Abortion is allowed in Buddhism
The first Buddhist precept is the prohibition of killing any living beings. What about abortion?
Traditional Buddhism rejects abortion because it involves the deliberate destruction of a life.
Modern Buddhists, however, are more divided about the morality of abortion, and it becomes more of a personal decision. The choice to abort is, therefore, a highly personal and definitely not an easy one. It requires a careful and compassionate exploration of the ethical issues involved and a willingness to bear the consequences of the decision.
According to the teachings of Buddha, five conditions must be present to constitute an act of killing:
The thing killed must be a living being.
You, the killer, must know or be aware that it is a living being.
You must have the intention to kill it.
There must be an effort to kill.
The being must be killed as a result.
Motivation behind the action is the most important part. If the motivation is good, the karmic consequences will be different.
If the decision is taken compassionately, and after long and careful thought, then although the action may be wrong, the moral harm done will be reduced by the good intentions involved. A Buddhist will think about how much suffering may result from either the pregnancy continuing or from an abortion. There may be occasions where abortion is the most compassionate thing to do.
The practice Chöd was created by a Tibetan woman
Machig Labdron, a contemporary of Milarepa, is a Tibetan woman who was an adept and an outstanding teacher, as well as a mother. She is the founder of a unique transmission lineage known as the Chöd of Mahamudra.
Popularly considered to be both a dakini and a deity, Machig Labdron is an emanation of Yum Chenmo, or Prajnaparamita, the embodiment of the wisdom of the buddhas. This is because she transmitted the practice of the female meditation deity Vajrayogini - Chöd - so widely that she came to be identified with the goddess.
During that time, Tibetan society was not quite ready for the idea of a woman becoming a Vajrayana teacher, let alone one who lived outside the range of any religious hierarchy and who single-handedly founded a new system. Despite whatever controversy had surrounded her up to that point, she engaged from then onward, until her death at the age of ninety-nine, in vast activities to propagate Chod.

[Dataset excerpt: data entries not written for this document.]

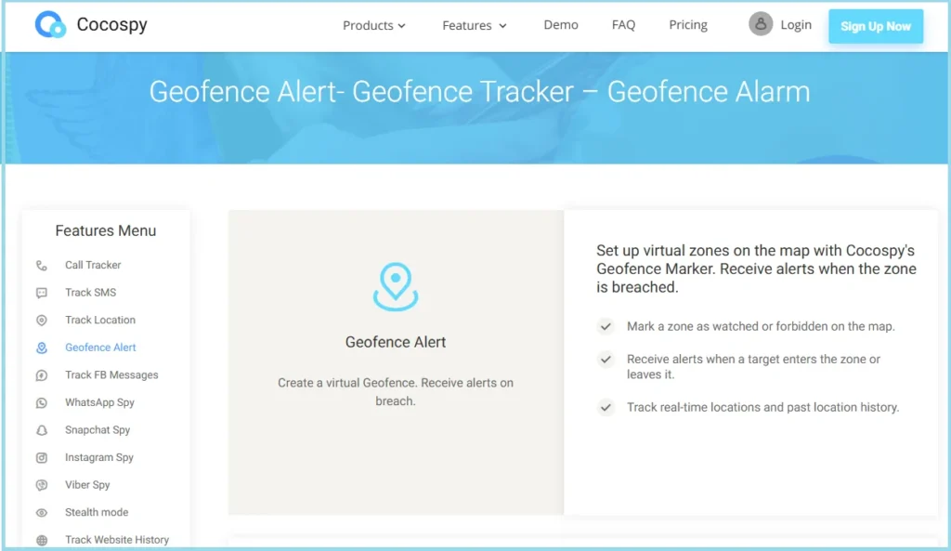951x551 pixels.
Task: Click the large Geofence Alert pin icon
Action: pyautogui.click(x=396, y=285)
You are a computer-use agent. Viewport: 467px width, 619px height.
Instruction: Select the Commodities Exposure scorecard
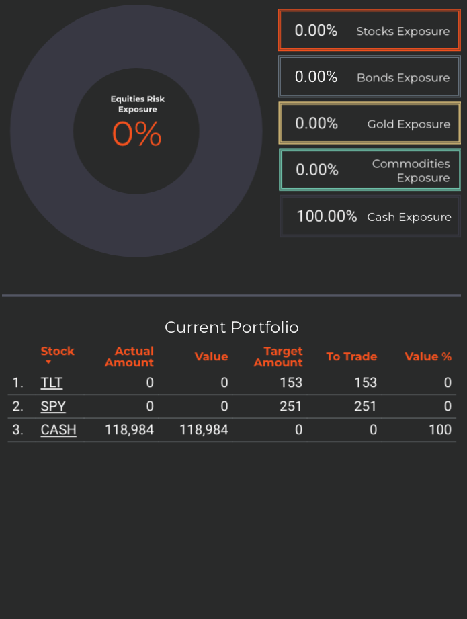(x=370, y=170)
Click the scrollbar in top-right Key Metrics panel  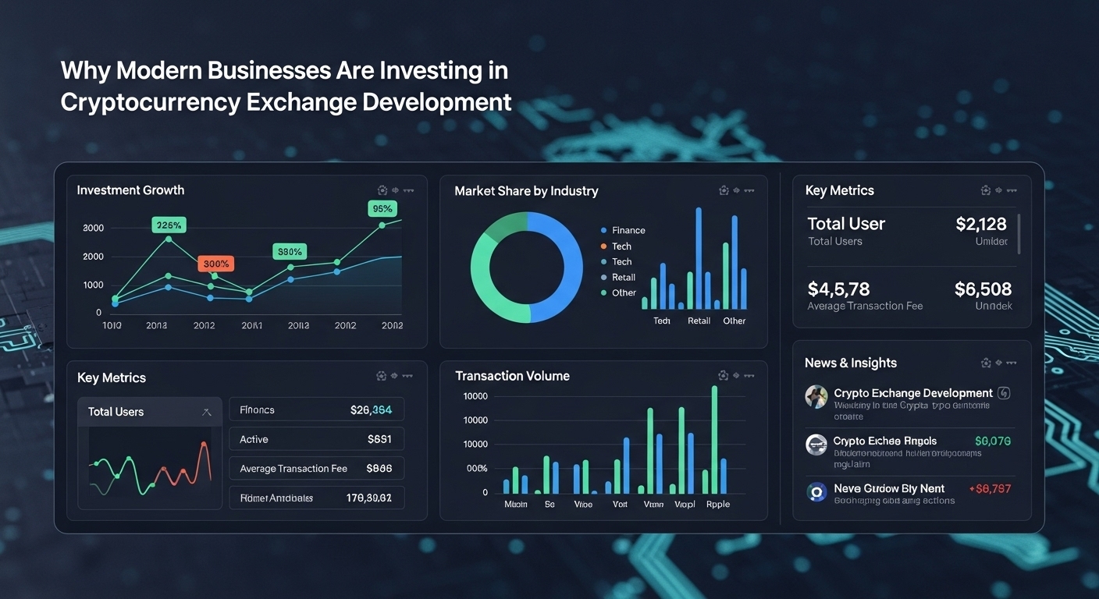click(x=1019, y=234)
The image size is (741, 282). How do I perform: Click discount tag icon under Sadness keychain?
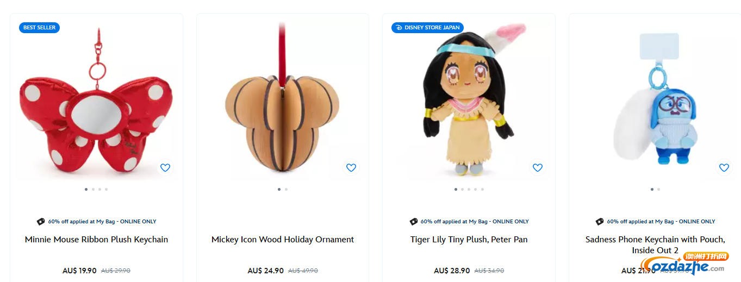point(600,222)
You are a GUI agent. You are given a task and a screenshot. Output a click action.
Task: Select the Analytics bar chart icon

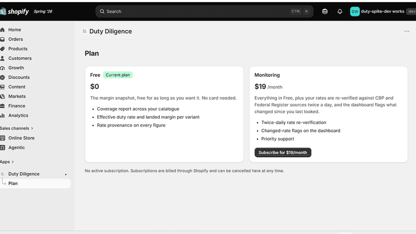pos(3,115)
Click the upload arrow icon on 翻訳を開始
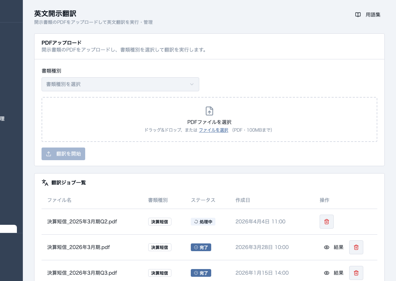The width and height of the screenshot is (396, 281). click(x=49, y=154)
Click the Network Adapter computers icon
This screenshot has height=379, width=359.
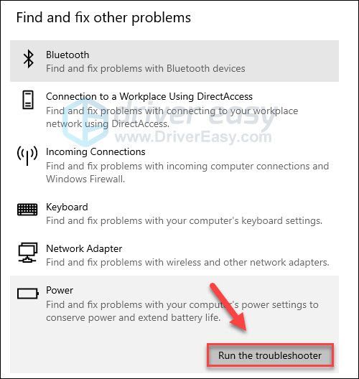(27, 253)
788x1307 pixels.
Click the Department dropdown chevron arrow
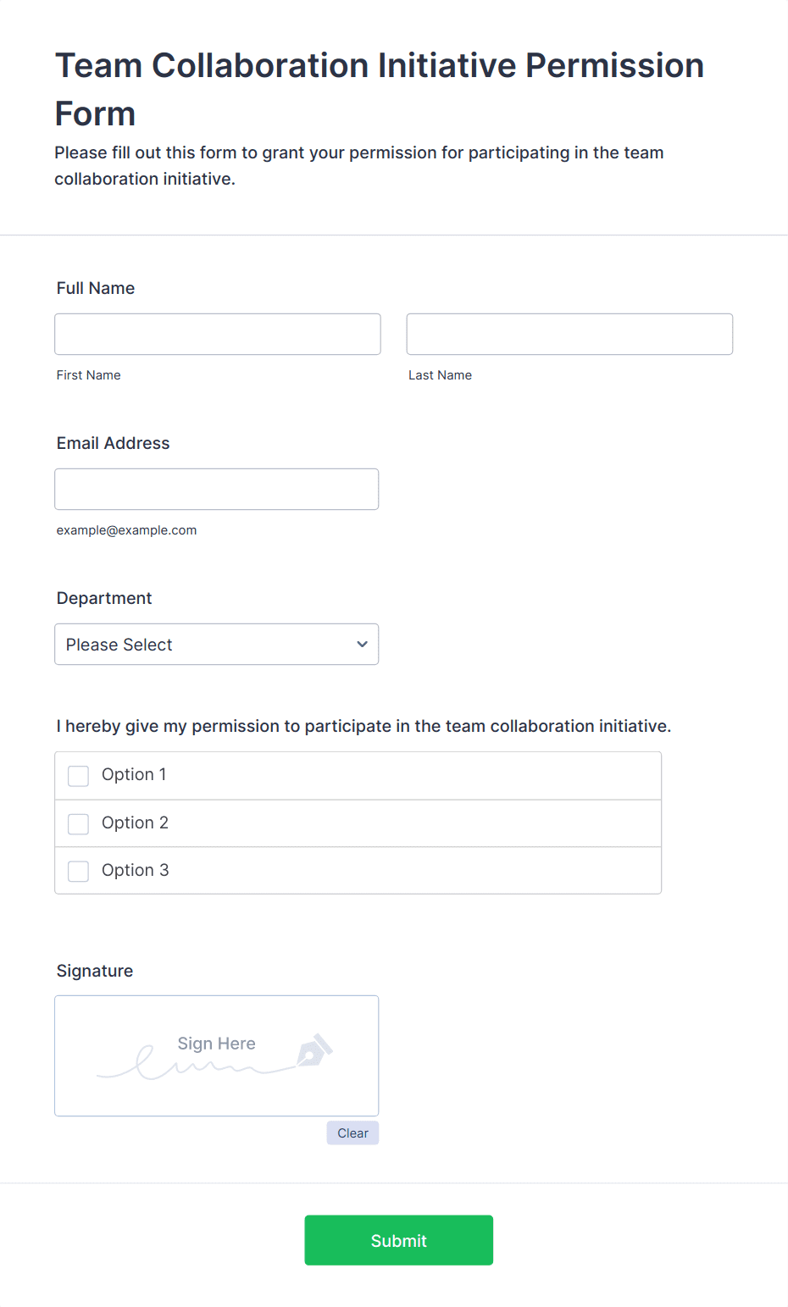362,645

Machig Labdron is a woman and a mother, but she is also a dakini and deity, legitimized as such by being an emanation of the "Great Mother of Wisdom," Yum Chenmo, as well as of Arya Tara, who transmitted teachings and initiations to her. In this way, she becomes an equal of the greatest Tibetan masters of her time.
The most sacred and important temple in Tibet was founder by a Chinese princess
Her name was Wencheng, and she founded the Jokhang Temple in Lhasa.
Wencheng, a Chinese princess of the Tang Dynasty, married the first king of Tibet, making a significant impact on establishing Buddhism as the national religion of Tibet.
8 Inspirational Books about Women In Buddhism
Gyalwa Changchub. Lady of the Lotus-Born: The Life and Enlightenment of Yeshe Tsogyal by Gyalwa Changchub. Boston: Shambhala Publications, 2002.
Women of Wisdom by Lama Tsultrim Allione. Snow Lion Publications, 2000.
Dakini Teachings by Padmasambhava. Hong Kong: Rangjung Yeshe Publications, 1999.
Skydancer - The Secret Life and Songs of the Lady Yeshe Tsogyal by Keith Dowman. Snow Lion Publications, 1996.
Dakini's Warm Breath: The Feminine Principle in Tibetan Buddhism by Judith Simmer-Brown, 2002.
Dakini Power: Twelve Extraordinary Women Shaping the Transmission of Tibetan Buddhism in the West by Michaela Haas, His Holiness the Karmapa. 2013
Wisdom Rising: Journey into the Mandala of the Empowered Feminine by Lama Tsultrim Allione, 2018.
Feeding Your Demons: Ancient Wisdom for Resolving Inner Conflict by Lama Tsultrim Allione. Little Brown and Company, 2008.